To combine the two subscribers in the Thermostat example, you used the += operator. This operator takes the first delegate and adds the second delegate to the chain. Now, after the first delegate’s method returns, the second delegate is called. To remove delegates from a delegate chain, use the -= operator, as shown in Listing 14.7 with Output 14.1.
You can also use the + and – operators to combine delegates, as shown in Listing 14.8.
Using the assignment operator clears out all previous subscribers and allows you to replace them with new subscribers. This is an unfortunate characteristic of a delegate. It is simply too easy to mistakenly code an assignment when, in fact, the += operator is intended. The solution, called events, is described in the “Understanding Events” section later in this chapter.
Both the + and - operators and their assignment equivalents, += and -=, are implemented internally using the static methods System.Delegate.Combine() and System.Delegate.Remove(), respectively. These methods take two parameters of type delegate. The first method, Combine(), joins the two parameters so that the first parameter refers to the second within the list of delegates. The second, Remove(), searches through the chain of delegates specified in the first parameter and then removes the delegate specified by the second parameter. And, since the Remove() method could potentially return null, we use the C# 8.0 null-forgiveness operator to tell the compiler to assume a valid delegate instance remains.
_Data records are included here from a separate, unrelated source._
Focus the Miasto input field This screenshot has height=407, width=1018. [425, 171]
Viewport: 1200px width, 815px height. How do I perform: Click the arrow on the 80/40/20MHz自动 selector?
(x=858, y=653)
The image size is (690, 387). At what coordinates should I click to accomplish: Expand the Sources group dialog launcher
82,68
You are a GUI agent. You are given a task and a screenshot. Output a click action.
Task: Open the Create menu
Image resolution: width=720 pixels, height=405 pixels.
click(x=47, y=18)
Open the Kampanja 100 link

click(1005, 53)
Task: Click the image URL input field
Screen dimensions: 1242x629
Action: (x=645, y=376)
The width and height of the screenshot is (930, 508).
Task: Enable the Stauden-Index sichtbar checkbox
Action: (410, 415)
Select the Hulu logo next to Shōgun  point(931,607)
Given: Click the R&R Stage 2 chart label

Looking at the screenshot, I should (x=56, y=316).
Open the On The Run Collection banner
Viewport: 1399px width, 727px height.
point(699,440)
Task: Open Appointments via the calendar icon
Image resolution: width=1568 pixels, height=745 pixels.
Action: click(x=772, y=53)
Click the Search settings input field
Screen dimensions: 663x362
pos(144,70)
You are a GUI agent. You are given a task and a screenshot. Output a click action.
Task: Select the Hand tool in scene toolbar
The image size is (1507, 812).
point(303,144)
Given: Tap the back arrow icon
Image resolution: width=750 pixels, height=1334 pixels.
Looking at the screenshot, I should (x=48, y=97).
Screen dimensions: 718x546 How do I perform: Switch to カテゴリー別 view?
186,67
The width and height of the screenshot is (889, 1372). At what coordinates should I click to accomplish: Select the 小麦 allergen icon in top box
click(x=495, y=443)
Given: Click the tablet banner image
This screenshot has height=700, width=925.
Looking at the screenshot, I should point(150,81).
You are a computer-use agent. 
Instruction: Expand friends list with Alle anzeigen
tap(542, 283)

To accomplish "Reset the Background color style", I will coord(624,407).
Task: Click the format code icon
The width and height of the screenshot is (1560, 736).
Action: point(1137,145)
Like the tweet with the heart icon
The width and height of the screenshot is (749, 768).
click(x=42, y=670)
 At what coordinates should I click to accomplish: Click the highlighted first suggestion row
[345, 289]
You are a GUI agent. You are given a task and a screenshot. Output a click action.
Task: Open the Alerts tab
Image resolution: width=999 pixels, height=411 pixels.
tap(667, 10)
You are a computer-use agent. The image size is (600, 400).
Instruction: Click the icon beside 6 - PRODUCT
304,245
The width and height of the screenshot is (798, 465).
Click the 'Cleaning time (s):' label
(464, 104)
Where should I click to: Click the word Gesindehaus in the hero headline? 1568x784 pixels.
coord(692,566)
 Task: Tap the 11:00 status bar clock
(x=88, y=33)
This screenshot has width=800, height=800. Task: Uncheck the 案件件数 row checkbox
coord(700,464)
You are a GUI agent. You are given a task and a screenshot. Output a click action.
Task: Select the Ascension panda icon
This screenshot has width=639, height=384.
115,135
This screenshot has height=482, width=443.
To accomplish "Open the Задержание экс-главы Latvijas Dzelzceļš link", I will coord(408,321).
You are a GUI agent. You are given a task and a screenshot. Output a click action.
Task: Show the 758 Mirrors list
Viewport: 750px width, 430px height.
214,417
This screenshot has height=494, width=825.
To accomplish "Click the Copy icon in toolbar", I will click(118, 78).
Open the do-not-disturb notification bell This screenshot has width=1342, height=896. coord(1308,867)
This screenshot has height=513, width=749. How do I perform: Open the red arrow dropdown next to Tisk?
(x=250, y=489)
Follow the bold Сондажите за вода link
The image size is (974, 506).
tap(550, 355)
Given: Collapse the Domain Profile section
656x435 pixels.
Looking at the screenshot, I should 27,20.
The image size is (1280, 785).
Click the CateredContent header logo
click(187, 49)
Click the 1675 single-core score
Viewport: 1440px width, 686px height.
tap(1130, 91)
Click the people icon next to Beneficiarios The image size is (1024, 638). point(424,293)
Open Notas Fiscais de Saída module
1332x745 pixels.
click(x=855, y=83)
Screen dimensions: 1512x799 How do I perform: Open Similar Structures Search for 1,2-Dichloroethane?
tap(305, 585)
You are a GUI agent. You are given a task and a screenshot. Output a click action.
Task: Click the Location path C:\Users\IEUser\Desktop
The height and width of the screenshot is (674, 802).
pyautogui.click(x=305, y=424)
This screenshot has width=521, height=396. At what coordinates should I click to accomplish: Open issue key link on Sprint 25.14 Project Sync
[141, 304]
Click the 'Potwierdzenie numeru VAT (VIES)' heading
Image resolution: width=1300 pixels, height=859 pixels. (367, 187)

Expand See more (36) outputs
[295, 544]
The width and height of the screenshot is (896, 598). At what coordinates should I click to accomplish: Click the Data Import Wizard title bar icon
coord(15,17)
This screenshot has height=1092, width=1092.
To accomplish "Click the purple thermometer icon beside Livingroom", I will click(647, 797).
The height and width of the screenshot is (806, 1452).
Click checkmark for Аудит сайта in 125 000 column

One interesting thing to note about the Combine() method is that either or both of its parameters can be null. If one of them is null, Combine() returns the non-null parameter. If both are null, Combine() returns null. This explains why you can call thermostat.OnTemperatureChange += heater.OnTemperatureChanged; and not throw an exception, even if the value of thermostat.OnTemperatureChange is still null.
Figure 14.1 highlights the sequential notification of both heater and cooler.
Although you coded only a single call to OnTemperatureChange(), the call is broadcast to both subscribers. Thus, with just one call, both cooler and heater are notified of the change in temperature. If you added more subscribers, they, too, would be notified by OnTemperatureChange().
Although a single call, OnTemperatureChange(), caused the notification of each subscriber, the subscribers are still called sequentially, not simultaneously, because they are all called on the same thread of execution.
To understand how events work, you need to revisit the first examination of the System.Delegate type internals. Recall that the delegate keyword is an alias for a type derived from System.MulticastDelegate. In turn, System.MulticastDelegate is derived from System.Delegate, which, for its part, is composed of an object reference (needed for nonstatic methods) and a method reference. When you create a delegate, the compiler automatically employs the System.MulticastDelegate type rather than the System.Delegate type. The MulticastDelegate class includes an object reference and a method reference, just like its Delegate base class, but it also contains a reference to another System.MulticastDelegate object.
When you add a method to a multicast delegate, the MulticastDelegate class creates a new instance of the delegate type, stores the object reference and the method reference for the added method into the new instance, and adds the new delegate instance as the next item in a list of delegate instances. In effect, the MulticastDelegate class maintains a list of Delegate objects. Conceptually, you can represent the thermostat example as shown in Figure 14.2.